EXERCISE TASKS —
1. Answer these questions from the Matlacha fishing thread:
(a) How long was the Spanish mackerel Jighead caught?
(b) What did Kozlow catch in the surf using spoons?
(c) What lure was the cobia caught on?
2. Carry on the Matlacha fishing thread from the end of its last post.

SOURCE EXCERPT —
********************

# Matlacha 2/27/03



## Jighead (Dec 1, 2002)

Matlacha (1:00 - 6:00)

After yesterday...I had to try it again. A bit breezier and no where near as productive. Yesterdays trip was in the evening with todays in the heat of the day. Still managed some action with 1 spanish mack(20") and a sk8. Lost a nice trout 10 feet from the dock!  
Same usual problems with vacationers constantly casting over my lines and boats skiming the dock  , I'll be glad when the seasons over and things thin out! Don't mind a occasional castover but this was cast after cast from 20+' down the dock. They see you catch 1 fish and feel thats the only spot they're biting at. Probably same everywhere  
Well at least some fish cooperated!  

Tight lines,

Jighead


----------



## Kozlow (Oct 25, 2002)

Hey Jighead

Tried the surf this PM only had a couple jack's using spoon's.
Report's have it the Pompano are here but not very thick in the surf. Going to bring out the beach rod's out early in the AM and see what's up. May have to wait for them to show up. Hope the weather doesn't effect the possible out come.

T<---->Lines
Kozlow


----------



## Jighead (Dec 1, 2002)

Think I'm going to try the spoons tomorrow too. Now that I know the spanish are here, I think it might be good. Caught the one today on a red jighead/chartreuse twistertail tipped with shrimp. Saw the cobia caught with redhead/white twister.


----------



## The Bucket (Mar 4, 2001)

Jighead,

Fishin' and decent weather two days in a row ... ya killin' me regardless of the castovers by jack leg rookies and touristas  

Good to see your still tipping the jig  Spanish and Ladies around, don't forget to sling that Gotcha plug !

Was wondering what has been working and what you been throwing at'em ? And bought a new rod to boot  What did you pick up and what did you match it up with ??

********************

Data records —

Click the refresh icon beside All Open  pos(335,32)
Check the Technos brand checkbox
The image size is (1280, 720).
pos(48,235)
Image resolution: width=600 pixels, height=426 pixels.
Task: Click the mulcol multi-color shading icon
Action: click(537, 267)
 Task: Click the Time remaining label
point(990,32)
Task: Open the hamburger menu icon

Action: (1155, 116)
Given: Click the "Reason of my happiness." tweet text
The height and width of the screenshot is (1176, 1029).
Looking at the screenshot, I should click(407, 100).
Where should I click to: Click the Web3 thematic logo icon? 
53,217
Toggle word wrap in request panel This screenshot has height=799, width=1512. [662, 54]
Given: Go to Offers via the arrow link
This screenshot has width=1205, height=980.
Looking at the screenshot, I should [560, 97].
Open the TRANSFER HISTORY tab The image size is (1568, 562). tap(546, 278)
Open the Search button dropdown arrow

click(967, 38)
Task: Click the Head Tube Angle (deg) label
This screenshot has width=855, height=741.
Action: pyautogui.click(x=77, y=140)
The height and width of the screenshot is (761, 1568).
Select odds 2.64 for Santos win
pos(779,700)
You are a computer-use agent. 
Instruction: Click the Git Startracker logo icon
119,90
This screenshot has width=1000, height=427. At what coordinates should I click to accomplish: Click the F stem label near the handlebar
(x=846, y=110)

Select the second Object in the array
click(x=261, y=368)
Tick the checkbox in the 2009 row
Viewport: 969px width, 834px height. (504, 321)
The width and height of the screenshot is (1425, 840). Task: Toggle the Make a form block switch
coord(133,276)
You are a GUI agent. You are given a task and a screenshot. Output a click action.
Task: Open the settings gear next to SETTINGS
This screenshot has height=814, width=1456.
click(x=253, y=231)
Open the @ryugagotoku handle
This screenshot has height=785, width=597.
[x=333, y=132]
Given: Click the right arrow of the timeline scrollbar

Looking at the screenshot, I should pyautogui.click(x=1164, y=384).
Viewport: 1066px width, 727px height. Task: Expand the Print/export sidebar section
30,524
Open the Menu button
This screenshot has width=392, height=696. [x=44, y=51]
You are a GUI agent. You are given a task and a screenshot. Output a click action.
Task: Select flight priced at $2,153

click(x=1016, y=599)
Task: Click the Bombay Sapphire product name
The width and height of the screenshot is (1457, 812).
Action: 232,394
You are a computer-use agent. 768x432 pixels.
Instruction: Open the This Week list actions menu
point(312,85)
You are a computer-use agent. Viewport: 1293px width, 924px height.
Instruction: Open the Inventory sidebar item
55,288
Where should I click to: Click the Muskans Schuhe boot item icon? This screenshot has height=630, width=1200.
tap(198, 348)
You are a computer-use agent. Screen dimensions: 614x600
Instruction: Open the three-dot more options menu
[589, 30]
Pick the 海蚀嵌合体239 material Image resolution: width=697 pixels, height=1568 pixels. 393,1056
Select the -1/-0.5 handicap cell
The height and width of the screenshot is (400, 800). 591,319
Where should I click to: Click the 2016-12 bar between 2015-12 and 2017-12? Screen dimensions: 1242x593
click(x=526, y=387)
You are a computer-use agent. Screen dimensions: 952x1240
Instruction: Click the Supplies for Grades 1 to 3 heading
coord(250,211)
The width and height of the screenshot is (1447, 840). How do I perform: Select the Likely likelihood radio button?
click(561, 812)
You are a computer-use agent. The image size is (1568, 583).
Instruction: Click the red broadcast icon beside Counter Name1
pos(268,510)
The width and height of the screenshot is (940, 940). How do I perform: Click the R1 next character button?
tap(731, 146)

********************

EXPECTED RESULTS —
1.
(a) 20 inches
(b) A couple of jacks
(c) A redhead/white twister

2.
Still quite limited opportunities up this way w/water still at ~40F  

Tackle show this weekend - need anything, just let me know.

Rip lips,

`bucket


----------



## Jighead (Dec 1, 2002)

"Rip Lips" Yep, you definately know me!  

Why reel them in when you can do it on the "set". (just kidding)

Picked up one of those rods from that wholesaler. Its a St. Croix blank(w/their name on it) that they guarantee for life. Figure they been here this long...might pan out. Rods a 8' rated for 1/2 to 2oz. Put the Penn on it for now but will replace when I pick up a heavier rod. In the mean time I have plenty of spool to let them run. 
Put 20# powerpro on it. Took his advise and put 50yards of mono backing. Just like he said..it will hold a &[email protected]#load of line.

Bait wise..live shrimp still recommended..but I'm developing a habit of freezing the leftovers and using it. also catching them on various jigs, DOA's and lures..going to start a better test of whats working(now that I have a rod with some feeling and better castability)

Saw Whitney the other day. Bait shop was busy but chatted a moment...he's doing great.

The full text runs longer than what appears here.